Von David Weber
Es ist warm, und Marcos Rodriguez (31) aus Argentinien sitzt zusammen mit dem Algerier Karim Ould Ahmed (35) und der Senegalesin Adama Djitte (31) im Schatten des Tribünendachs. Auf der Laufbahn des Universitätsstadions trainiert eine Gruppe von Sportstudenten, dahinter der grüne Rasen, im Rücken das Berno-Wischmann-Haus. Kein Neuland mehr für die kleine Gruppe. Seit 14 Monaten sind die drei Leichtathletiktrainer in Mainz. Man hat sich an das Leben in Deutschland gewöhnt. Klar, das Essen aus der Heimat vermissen die drei nach wie vor, Rodriguez vor allem das argentinische Fleisch, das in Deutschland so viel teurer und dazu noch schlechter ist. Dass die Leute hier warten, bis die Ampel grün wird, hatte er sich vorstellen können. Man hört es ja auf der ganzen Welt, dass die Deutschen so gut organisiert sind. „Aber dass auch keiner geht, wenn niemand zu sehen ist, kein Auto, kein Kind, finde ich bis heute unglaublich“, sagt Rodriguez.
Heute offizieller Abschied
An diesem Dienstag verabschiedet die Auslandstrainerschule des Deutschen Leichtathletik Verbands (DLV), eine vom Auswärtigen Amt finanzierte Institution, ihren 35. Jahrgang. Die neuen Stipendiaten sind schon da, bereiten sich seit zwei Monaten in Deutschkursen auf die neue Herausforderung vor. „Der Zusammenhalt untereinander ist auffallend“, sagt Karin Scott. Sie kümmert sich hier um alles, was nicht in den Bereich der Trainingslehre fällt. Die ersten Besuche beim Arzt oder bei der Bank. „Viel geben die Stipendiaten aber auch untereinander weiter, der alte Jahrgang zeigt dem neuen, wie das hier abläuft“, erklärt Scott. Für die Ausbildung sind Dozenten von der Universität zuständig. Leiter des Studienkurses ist Dr. Werner Steinmann. Der diesjährige Jahrgang ist der beste in der Geschichte der Auslandstrainerschule: Nie gab es bessere Noten, Karim Ould Ahmed, der Klassensprecher, hat die Rekordpunktzahl von 5920 von 6000 möglichen Punkten erzielt. Für die nächste Periode haben knapp 150 Kandidaten aus – nach dem Terminus des Auswärtigen Amts – Ländern der Dritten Welt, ihre Bewerbungen eingereicht. Nur zwölf können in jedem Jahr genommen werden. Zur Freude von Scott bewerben sich auch immer mehr Frauen.
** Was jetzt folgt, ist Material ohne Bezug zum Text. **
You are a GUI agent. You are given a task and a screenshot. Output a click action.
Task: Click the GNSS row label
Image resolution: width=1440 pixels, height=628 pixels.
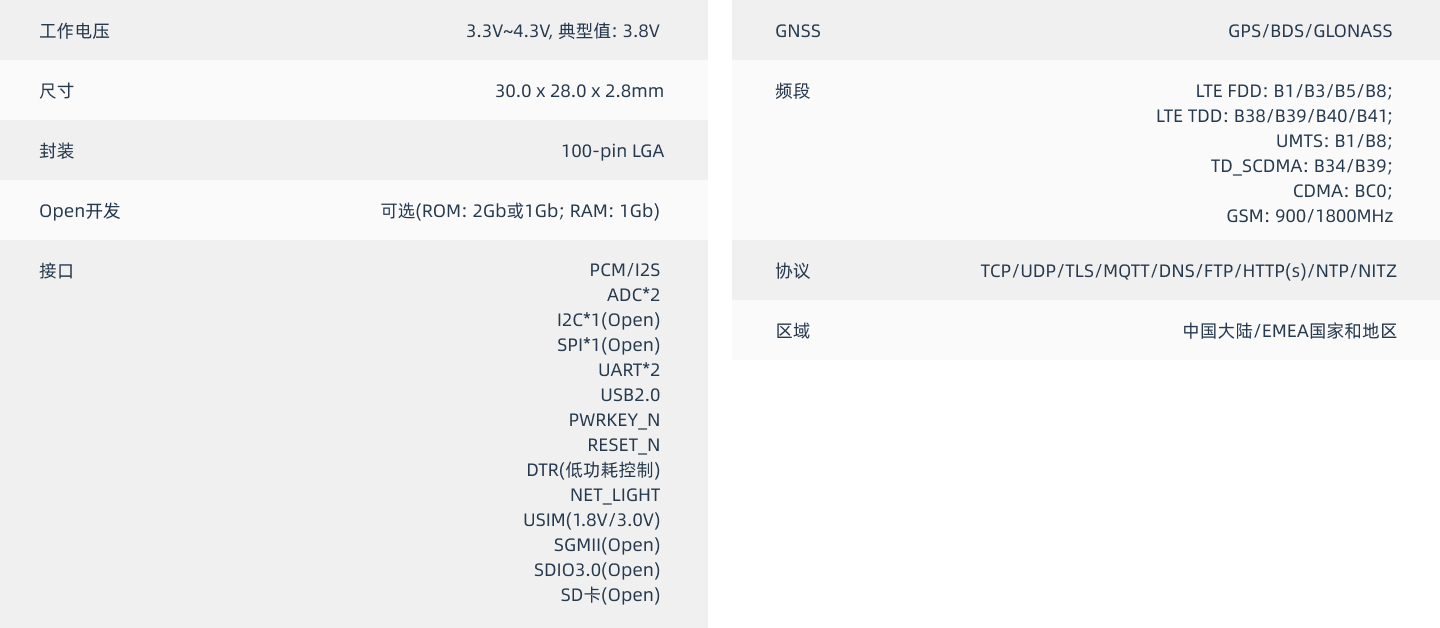797,31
Im 35. Jahrgang waren alleine aus dem Senegal zwei dabei: Adama Djitte bekam einen Monat nach ihrer Schwester die Zusage, weil eine andere abgesagt hatte. Eine Ausnahme: Ansonsten sind die Nationen immer bunt gemischt, Ould Ahmed ist der erste Algerier in Mainz, auch Dschibuti hat in diesem Jahr sein Debüt an der Trainerschule gefeiert. „Der Kontakt mit diesen vielen unterschiedlichen Kulturen, das ist etwas, das ich nie vergessen werde“, sagt Marcos Rodriguez.
Bald zurück in die Heimat
Bald fliegen sie alle wieder zurück: Rodriguez nach Buenos Aires, Djitte nach Dakar, Ould Ahmed nach Algier. Der Argentinier freut sich schon auf die besondere Marmelade, die es in Deutschland nicht gibt. Djitte, die nicht nur Leichtathletin, sondern auch Fußball-Schiedsrichterin ist (die AZ berichtete), wird ihren Freunden und Verwandten von ihrem letzten Geburtstag erzählen, Ende November, als sie in Drais ihr erstes Spiel pfiff und wegen der „furchtbaren Kälte“ fünf Minuten brauchte, um ihre Schnürsenkel zu binden. Und Ould Ahmed hat es besonders eilig: Als er ging, war gerade seine erste Tochter geboren. „Wir haben viel diskutiert“, erzählt der 31-Jährige. „Aber wir müssen in die Zukunft schauen. Und so eine große Gelegenheit kommt vielleicht nur einmal im Leben“.